Die oben angesprochenen Zweifel hinsichtlich der Pflicht, Fahrerkarten- und Massenspeicherdaten auszulesen sowie zu Geltung des § 57b StVZO sind bei Unternehmen, die auch aufzeichnungspflichtige Fahrten durchführen, nicht gegeben. Die zweijährige Tachoprüfung muss durchgeführt worden sein und beim Auftreten von Defekten am Fahrtenschreibersystem muss eine ad hoc-Reparatur erfolgen. Infos zum Auslesen und Auswerten der erzeugten Daten habe ich in einem gesonderten Artikel dargestellt.

Hinweise zum Tageskontrollblatt

Das sogenannte Tageskontrollblatt (TKB) ist nur eine Krücke, um in dem aufzeichnungspflichtigen Bereich, der vom EU-Gesetzgeber nicht vorgesehen ist – also bei Fahrzeugen bis 3,5 t zHm – auf eine „niederschwellige“ Aufzeichnungsform zurückgreifen zu können. Da die Aufzeichnungen auf TKB in allerhöchstem Maße gestaltbar sind, kann jedoch niemand ernsthaft behaupten, dass damit eine wirksame Kontrolle möglich ist. Nicht ohne Grund hat sich für TKB auch der Begriff „Lügenblätter“ etabliert. Das Bundesamt für Güterverkehr stellt auf seiner Webseite einen Vordruck zur Verfügung, der grundsätzlich verwendet werden sollte.

Wenn die zHm des Fahrzeugs solo oder auch nur in Kombination mit einem Anhänger bei aufzeichnungspflichtigen Fahrten die Grenze von 3,5 t überschreitet, können Tageskontrollblätter NICHT verwendet werden. Dann ist das Fahrzeug abhängig vom Erstzulassungsdatum mit einem (analogen oder) digitalen Fahrtenschreiber nachzurüsten.

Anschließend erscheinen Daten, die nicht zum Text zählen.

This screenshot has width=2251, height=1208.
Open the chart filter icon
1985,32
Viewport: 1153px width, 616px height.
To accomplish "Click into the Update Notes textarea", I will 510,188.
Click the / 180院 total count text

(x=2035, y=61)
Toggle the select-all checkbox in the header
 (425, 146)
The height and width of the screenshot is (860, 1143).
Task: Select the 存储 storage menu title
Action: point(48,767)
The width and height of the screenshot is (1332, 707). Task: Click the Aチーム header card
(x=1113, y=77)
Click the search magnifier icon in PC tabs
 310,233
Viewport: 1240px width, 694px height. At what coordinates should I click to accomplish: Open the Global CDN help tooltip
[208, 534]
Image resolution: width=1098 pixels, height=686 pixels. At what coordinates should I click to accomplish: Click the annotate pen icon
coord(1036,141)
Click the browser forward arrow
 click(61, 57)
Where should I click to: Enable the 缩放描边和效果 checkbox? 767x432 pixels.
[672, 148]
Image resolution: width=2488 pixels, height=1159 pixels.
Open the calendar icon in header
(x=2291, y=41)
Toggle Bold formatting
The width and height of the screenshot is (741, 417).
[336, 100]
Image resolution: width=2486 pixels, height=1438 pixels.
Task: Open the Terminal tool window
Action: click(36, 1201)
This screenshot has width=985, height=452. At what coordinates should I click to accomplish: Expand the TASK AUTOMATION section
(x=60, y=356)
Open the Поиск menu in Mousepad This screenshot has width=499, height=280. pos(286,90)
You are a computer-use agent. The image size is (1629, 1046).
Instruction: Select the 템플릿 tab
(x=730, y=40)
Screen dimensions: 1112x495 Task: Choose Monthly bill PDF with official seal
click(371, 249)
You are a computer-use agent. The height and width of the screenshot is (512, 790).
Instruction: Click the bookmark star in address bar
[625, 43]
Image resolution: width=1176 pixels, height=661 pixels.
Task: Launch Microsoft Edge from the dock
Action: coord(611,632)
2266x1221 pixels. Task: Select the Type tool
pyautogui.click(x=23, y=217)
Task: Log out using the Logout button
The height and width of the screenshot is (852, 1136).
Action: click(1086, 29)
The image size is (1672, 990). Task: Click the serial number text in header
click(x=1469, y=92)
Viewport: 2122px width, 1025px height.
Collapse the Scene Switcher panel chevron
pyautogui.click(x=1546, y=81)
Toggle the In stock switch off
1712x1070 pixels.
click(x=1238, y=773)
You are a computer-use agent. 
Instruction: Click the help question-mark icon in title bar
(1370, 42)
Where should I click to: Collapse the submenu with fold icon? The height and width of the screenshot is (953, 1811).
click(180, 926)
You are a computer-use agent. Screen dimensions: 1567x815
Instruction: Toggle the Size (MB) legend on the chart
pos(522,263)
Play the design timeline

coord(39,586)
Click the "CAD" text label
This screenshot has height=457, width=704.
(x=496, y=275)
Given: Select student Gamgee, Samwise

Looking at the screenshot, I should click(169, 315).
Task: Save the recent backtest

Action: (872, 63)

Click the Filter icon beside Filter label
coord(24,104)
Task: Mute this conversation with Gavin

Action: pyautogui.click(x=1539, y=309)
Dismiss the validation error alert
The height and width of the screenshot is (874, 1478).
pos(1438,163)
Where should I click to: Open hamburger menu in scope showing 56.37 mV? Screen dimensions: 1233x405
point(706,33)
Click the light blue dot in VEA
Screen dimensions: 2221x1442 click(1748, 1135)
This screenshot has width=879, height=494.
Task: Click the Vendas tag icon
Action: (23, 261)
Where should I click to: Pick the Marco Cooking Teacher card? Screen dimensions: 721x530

Auch Fahrer von Unternehmen, die im Ausland ansässig sind, müssen bei Fahrten auf dem Hoheitsgebiet der Bundesrepublik Deutschland Aufzeichnungen auf Tageskontrollblättern vorlegen können, wenn die konkreten Fahrten nach der FPersV aufzeichnungspflichtig sind und die zHm des Fahrzeugs oder der Zugfahrzeug-Anhänger-Kombination zwischen mehr als 2,8 t und nicht mehr als 3,5 t beträgt.

Für die Straßenverkehrssicherheit und den Arbeitnehmerschutz wäre die Einführung von Fahrtenschreibern auch in Fahrzeugen unter 3,5 t zHm längst notwendig gewesen. Teilweise wird dieses Defizit ab dem 1. Juli 2026 geheilt, da ab diesem Zeitpunkt zumindest im grenzüberschreitenden gewerblichen Güterkraftverkehr und im grenzüberschreitenden Werkverkehr eine Ausrüstungspflicht für alle Fahrzeuge und Zugfahrzeug-Anhänger-Kombinationen mit einer zHm von mehr als 2,5 t bestehen wird. Für viele Werkverkehrsunternehmen wird sich Stand Frühjahr 2021 bei den Fahrzeugen bis 3,5 t zHm wohl wenig ändern. Das gilt aber nur, wenn das Lenken für den einzelnen Fahrer nicht die Haupttätigkeit darstellt. Nach Artikel 3 Buchstabe ha) der VO (EG) Nr. 561/2006 wird ab Mitte 2026 dann eine entsprechende Ausnahme für grenzüberschreitende Beförderungen gelten. Wie es in gut fünf Jahren mit rein nationalen Beförderungen aussieht, kann allerdings seriös erst nach der Anpassung des Fahrpersonalgesetzes und der Fahrpersonalverordnung an die Regeländerungen durch das Mobilitätspaket I beurteilt werden, die wohl bis zum Sommer 2022 abgeschlossen sein sollte.

¹ Anmerkung zum Thema „zulässige Höchstmasse“ (zHm): Relevant ist immer lediglich diese Angabe laut Fahrzeugpapieren, regelmäßig zu finden in der Zulassungsbescheinigung Teil 1 im Feld F.1 bzw. F.2. Wenn ein Anhänger mitgeführt wird, sind die zHm des Zugfahrzeugs und des Anhängers zu addieren. Leergewichte, Zuladungen und auch die tatsächliche Masse des Fahrzeugs oder der Kombination sind irrelevant. Begriffe wie zulässiges Gesamtgewicht (zGG) oder zulässige Gesamtmasse (zGm) meinen das selbe, sind aber veraltet.